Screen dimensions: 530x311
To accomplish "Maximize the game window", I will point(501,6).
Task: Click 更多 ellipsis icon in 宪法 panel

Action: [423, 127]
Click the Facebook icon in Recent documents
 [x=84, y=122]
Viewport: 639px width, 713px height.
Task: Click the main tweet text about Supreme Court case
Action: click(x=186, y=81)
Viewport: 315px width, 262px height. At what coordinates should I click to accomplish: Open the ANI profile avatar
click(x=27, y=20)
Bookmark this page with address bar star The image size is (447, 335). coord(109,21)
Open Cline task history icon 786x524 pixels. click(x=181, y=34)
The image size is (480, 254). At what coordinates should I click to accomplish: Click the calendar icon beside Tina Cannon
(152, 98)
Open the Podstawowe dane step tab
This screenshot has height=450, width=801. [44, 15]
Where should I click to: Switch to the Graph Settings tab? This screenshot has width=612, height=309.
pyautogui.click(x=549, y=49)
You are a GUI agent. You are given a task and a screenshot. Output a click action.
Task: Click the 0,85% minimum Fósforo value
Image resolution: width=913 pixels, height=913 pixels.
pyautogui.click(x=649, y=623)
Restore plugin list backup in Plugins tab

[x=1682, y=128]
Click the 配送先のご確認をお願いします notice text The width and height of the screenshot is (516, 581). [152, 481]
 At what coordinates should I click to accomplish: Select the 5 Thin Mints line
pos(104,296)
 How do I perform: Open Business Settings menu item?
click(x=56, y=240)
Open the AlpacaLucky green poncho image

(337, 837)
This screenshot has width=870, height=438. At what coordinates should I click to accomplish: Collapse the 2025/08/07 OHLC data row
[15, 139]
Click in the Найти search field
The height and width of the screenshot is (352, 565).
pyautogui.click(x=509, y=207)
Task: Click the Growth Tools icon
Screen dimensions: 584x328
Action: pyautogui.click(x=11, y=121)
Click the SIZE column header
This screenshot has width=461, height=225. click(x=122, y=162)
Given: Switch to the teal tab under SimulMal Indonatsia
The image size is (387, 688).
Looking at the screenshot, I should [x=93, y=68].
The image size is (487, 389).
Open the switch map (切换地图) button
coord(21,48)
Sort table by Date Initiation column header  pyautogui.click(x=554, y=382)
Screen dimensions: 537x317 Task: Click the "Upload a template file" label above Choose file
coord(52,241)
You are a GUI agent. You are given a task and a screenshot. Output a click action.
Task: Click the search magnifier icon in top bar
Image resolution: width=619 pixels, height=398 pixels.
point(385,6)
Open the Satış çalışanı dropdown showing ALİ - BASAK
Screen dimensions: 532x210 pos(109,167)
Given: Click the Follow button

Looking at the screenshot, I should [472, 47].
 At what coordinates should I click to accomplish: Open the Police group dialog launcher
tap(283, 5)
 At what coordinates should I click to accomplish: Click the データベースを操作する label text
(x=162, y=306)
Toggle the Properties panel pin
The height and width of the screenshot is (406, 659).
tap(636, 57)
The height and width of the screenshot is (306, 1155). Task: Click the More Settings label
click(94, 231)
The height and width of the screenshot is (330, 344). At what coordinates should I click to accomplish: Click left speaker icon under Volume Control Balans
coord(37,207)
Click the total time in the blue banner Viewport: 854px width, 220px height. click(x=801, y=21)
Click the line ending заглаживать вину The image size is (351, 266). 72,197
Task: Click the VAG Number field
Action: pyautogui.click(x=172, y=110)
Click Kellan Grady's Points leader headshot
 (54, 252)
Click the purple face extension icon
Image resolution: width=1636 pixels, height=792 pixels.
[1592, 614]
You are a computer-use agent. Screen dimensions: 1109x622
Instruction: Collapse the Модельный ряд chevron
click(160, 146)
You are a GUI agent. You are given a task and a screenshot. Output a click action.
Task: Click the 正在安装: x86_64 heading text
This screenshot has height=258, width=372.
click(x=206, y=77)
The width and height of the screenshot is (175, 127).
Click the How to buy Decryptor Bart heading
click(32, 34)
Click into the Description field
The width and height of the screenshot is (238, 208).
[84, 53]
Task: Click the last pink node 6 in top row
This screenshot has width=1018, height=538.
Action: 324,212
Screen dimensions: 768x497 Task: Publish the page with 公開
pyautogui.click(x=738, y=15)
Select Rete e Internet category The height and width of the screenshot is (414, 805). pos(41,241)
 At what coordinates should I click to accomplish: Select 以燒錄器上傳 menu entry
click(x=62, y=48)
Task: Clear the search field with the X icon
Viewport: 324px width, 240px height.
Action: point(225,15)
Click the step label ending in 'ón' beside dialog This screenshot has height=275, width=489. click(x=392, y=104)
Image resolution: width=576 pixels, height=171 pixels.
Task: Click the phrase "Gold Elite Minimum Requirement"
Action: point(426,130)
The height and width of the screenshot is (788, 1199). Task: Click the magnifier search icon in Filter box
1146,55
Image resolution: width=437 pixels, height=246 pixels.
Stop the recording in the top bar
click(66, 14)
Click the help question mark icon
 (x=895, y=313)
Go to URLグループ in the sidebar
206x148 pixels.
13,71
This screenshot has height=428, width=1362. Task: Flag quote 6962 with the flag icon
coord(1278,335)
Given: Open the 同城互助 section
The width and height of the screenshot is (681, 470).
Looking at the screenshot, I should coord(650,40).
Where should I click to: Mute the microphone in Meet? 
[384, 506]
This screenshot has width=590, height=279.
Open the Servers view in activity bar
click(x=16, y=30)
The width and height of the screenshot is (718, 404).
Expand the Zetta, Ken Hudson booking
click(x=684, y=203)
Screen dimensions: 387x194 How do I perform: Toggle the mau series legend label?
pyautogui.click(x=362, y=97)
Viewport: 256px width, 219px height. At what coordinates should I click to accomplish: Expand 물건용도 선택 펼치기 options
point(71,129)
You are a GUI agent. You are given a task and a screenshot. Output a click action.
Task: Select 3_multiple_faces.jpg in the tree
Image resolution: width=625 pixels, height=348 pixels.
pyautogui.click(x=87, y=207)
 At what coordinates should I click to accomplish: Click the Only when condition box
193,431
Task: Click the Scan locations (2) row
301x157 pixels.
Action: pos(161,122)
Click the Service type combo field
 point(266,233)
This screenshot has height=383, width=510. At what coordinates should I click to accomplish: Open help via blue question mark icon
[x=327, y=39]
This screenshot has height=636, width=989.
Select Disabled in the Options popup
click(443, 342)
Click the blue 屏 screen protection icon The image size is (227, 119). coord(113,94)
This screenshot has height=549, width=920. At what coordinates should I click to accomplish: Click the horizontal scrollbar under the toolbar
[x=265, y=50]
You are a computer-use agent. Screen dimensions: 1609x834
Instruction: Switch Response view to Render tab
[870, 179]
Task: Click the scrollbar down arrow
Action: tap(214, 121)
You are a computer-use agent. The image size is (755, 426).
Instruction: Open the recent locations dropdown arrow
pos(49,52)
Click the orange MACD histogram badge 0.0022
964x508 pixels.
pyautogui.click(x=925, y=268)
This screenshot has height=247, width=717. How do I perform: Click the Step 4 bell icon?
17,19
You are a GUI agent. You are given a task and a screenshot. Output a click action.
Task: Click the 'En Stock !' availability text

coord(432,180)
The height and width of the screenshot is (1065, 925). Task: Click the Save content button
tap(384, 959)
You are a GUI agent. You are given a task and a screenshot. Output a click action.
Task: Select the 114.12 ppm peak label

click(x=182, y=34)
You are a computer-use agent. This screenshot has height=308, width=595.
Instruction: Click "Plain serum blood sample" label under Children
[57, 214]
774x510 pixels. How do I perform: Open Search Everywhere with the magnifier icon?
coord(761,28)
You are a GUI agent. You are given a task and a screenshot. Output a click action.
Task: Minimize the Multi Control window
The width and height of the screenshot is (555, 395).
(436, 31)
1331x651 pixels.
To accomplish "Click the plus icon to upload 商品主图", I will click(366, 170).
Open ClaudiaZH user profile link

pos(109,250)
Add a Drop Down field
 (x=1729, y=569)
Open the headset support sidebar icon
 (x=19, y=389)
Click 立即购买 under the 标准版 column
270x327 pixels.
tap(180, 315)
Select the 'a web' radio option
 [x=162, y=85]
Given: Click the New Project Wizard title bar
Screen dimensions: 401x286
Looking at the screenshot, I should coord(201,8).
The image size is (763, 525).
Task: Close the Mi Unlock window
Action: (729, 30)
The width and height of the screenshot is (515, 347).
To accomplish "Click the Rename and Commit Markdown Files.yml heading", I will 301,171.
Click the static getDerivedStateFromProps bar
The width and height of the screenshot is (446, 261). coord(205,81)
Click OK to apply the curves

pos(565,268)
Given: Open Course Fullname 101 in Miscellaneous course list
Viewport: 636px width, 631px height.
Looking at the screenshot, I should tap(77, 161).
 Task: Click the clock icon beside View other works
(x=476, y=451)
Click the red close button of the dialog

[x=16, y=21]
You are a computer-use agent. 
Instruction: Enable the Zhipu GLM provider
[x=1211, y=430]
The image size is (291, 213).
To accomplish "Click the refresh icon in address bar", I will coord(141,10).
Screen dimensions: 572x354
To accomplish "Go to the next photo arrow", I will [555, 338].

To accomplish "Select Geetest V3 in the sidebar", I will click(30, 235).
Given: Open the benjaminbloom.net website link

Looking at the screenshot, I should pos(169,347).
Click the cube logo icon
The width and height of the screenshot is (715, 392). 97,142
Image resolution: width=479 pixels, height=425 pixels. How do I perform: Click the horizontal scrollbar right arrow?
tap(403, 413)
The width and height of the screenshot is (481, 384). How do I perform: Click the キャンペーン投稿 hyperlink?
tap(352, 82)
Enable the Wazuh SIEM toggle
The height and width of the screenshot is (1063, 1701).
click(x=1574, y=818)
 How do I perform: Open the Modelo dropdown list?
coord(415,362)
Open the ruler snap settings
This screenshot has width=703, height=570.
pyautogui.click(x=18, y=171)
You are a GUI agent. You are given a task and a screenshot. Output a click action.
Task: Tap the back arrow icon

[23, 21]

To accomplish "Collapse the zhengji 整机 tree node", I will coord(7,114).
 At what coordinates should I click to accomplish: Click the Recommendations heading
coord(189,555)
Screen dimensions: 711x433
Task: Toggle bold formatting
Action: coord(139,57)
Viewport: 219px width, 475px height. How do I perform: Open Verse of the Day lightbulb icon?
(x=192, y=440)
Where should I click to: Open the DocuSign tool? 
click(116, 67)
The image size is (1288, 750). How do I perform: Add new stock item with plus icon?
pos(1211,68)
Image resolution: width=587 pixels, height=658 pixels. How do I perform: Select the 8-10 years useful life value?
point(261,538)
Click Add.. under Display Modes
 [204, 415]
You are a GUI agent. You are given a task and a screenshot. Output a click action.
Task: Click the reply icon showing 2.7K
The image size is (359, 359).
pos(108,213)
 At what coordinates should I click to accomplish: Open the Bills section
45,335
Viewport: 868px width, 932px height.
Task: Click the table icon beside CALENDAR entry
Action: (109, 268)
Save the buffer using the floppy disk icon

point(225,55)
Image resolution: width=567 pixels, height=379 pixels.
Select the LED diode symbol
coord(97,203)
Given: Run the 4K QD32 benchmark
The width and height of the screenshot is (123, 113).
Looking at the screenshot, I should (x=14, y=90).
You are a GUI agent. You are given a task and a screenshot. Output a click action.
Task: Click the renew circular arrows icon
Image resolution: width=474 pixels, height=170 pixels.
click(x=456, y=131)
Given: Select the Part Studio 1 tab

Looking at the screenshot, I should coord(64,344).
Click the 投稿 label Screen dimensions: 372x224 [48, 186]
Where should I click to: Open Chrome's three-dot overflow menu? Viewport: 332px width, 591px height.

*Task item*. Your answer should consist of the lines above that hold the word "tree", copied exactly.

*Task response*.
Task: Select 3_multiple_faces.jpg in the tree
To accomplish "Collapse the zhengji 整机 tree node", I will coord(7,114).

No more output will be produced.